Drogba odrzucił ją w trybuny – został za to ukarany żółtą kartką i od razu po meczu przeprosił za swoje zachowanie. Wyraził też nadzieję, że nikogo nie trafił. „Cieszyłem się po zdobyciu bramki, kiedy coś we mnie uderzyło. Wielkim błędem było odrzucenie monety w trybuny” – twierdził w specjalnym oświadczeniu.
Władze ligi nie dały się jednak przekonać i ukarały reprezentanta Wybrzeża Kości Słoniowej trzema meczami dyskwalifikacji (sześć lat temu taką samą karę nałożono na Jamiego Carraghera, który również rzucał monetami w trybuny). Niedługo Drogba może mieć jeszcze większe kłopoty. Policja dysponuje zeznaniami świadka i prowadzi specjalne dochodzenie w tej sprawie. Drogby zresztą trudno żałować, bo zawsze jedynie udawał świętoszka. Wielokrotnie w czasie spotkań atakował rywali za ostro, a potem ze skruszoną miną wyciągał rękę do zgody.
Piłkarze Chelsea i Liverpoolu nie są jedynymi, którzy wchodzą w poważne interakcje z kibicami. Wielu kibiców w Anglii pamięta jeszcze na pewno, jak w czasie meczu Manchesteru United z Crystal Palace w1995 roku francuski gwiazdor MU Eric Cantona zaatakował ciosem kung-fu jednego z kibiców. Potem poprawił jeszcze kilka razy pięściami, w czym dzielnie wspierał go Paul Ince, aż wreszcie ochrona i inni widzowie zdołali ich odciągnąć. Początkowo Francuza skazano na dwa tygodnie więzienia, ale następnie karę zamieniono na 120 godzin prac społecznych i 20 tys. funtów grzywny.
Drogba nie ma ostatnio w Anglii dobrej passy. Przez kontuzję stracił miejsce w pierwszym składzie i pojawiają się informacje, że ucieknie z Londynu do Mediolanu pod opiekuńcze skrzydła Jose Mourinho. Kilka tygodni temu burzę wywołało stwierdzenie z jego autobiografii. Piłkarz napisał, że żałuje, iż nie uderzył obrońcy Manchesteru United Nemanji Vidicia. W mediach natychmiast wybuchła burza, bo wszyscy przypomnieli sobie podobne stwierdzenie z książki Roya Keane’a. Irlandczyk w 2001 roku podczas derbów Manchesteru brutalnie sfaulował norweskiego obrońcę Alfa Inge Haalanda. Po kilku latach stwierdził, że czekał długo na tę okazję i skorzystał z niej, gdy tylko się nadarzyła. Chciał wziąć odwet na Norwegu, który zarzucił mu symulowanie faulu podczas meczu w 1997 roku. Keane nie czekał nawet, jaką kartkę pokaże mu arbiter. Zaczął zdejmować opaskę kapitana, gdy tylko sędzia odwołał go na bok.
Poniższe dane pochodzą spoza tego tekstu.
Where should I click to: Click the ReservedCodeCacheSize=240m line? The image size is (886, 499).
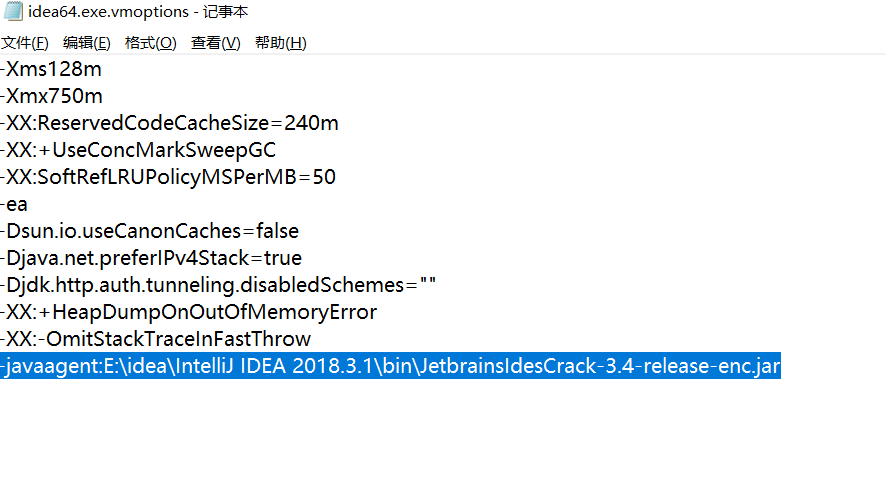[x=170, y=124]
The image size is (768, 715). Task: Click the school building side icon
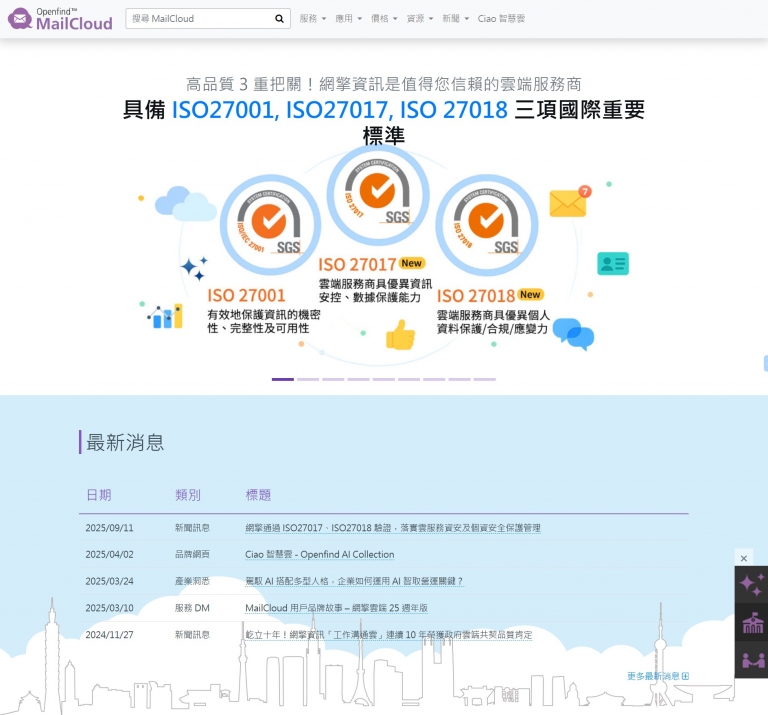(750, 624)
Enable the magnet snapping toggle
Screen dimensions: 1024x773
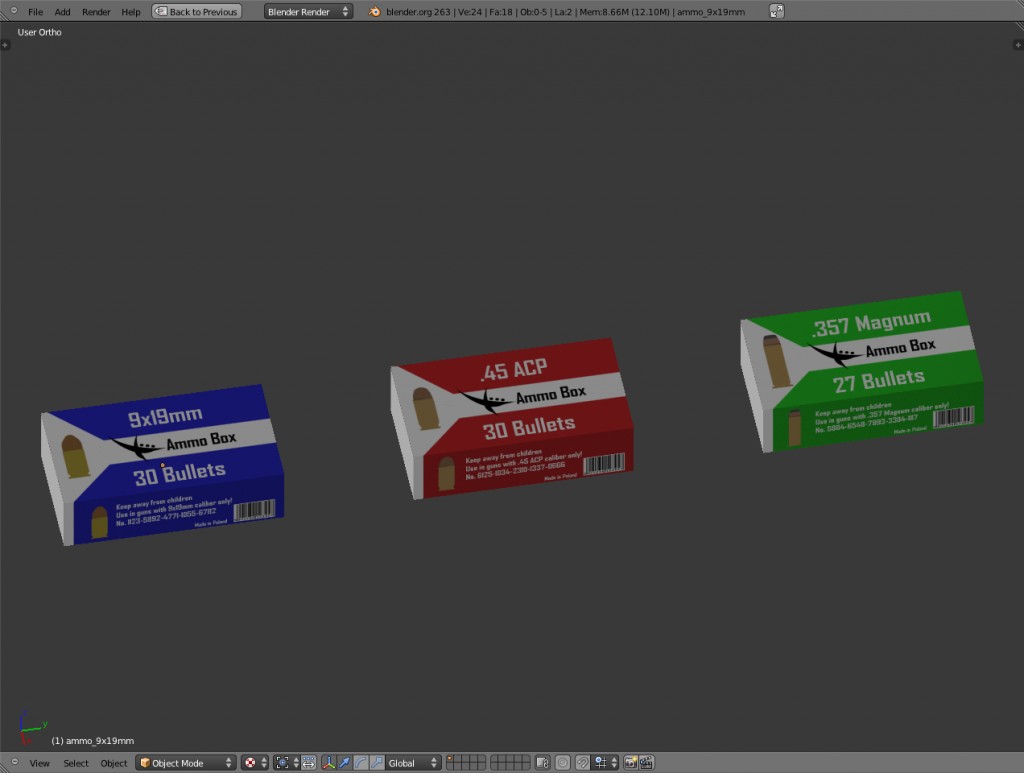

Irlandczyk (dziś trener Sunderlandu) wyniósł boiskowe chamstwo na wyżyny, ale takich jak on jest w lidze angielskiej więcej. Ostatnio poruszenie wywołało zdarzenie z meczu drugiej ligi. Obrońca Sheffield United Chris Morgan zaatakował łokciem napastnika rywali Iaina Hume’a. Piłkarz doznał urazu czaszki i jego stan był na tyle poważny, że trafił do szpitala. Według najbardziej optymistycznych prognoz Kanadyjczyk straci jedynie resztę obecnego sezonu. Kto wie jednak, czy skończy się tylko na tym, bo kilka dni po wyjściu ze szpitala trafił tam ponownie z powodu zawrotów głowy. W jednym z wywiadów Hume przyznał, że w czasie meczu zwracał sędziemu uwagę na brutalne zachowanie Morgana, jednak nie doczekał się żadnej ochrony.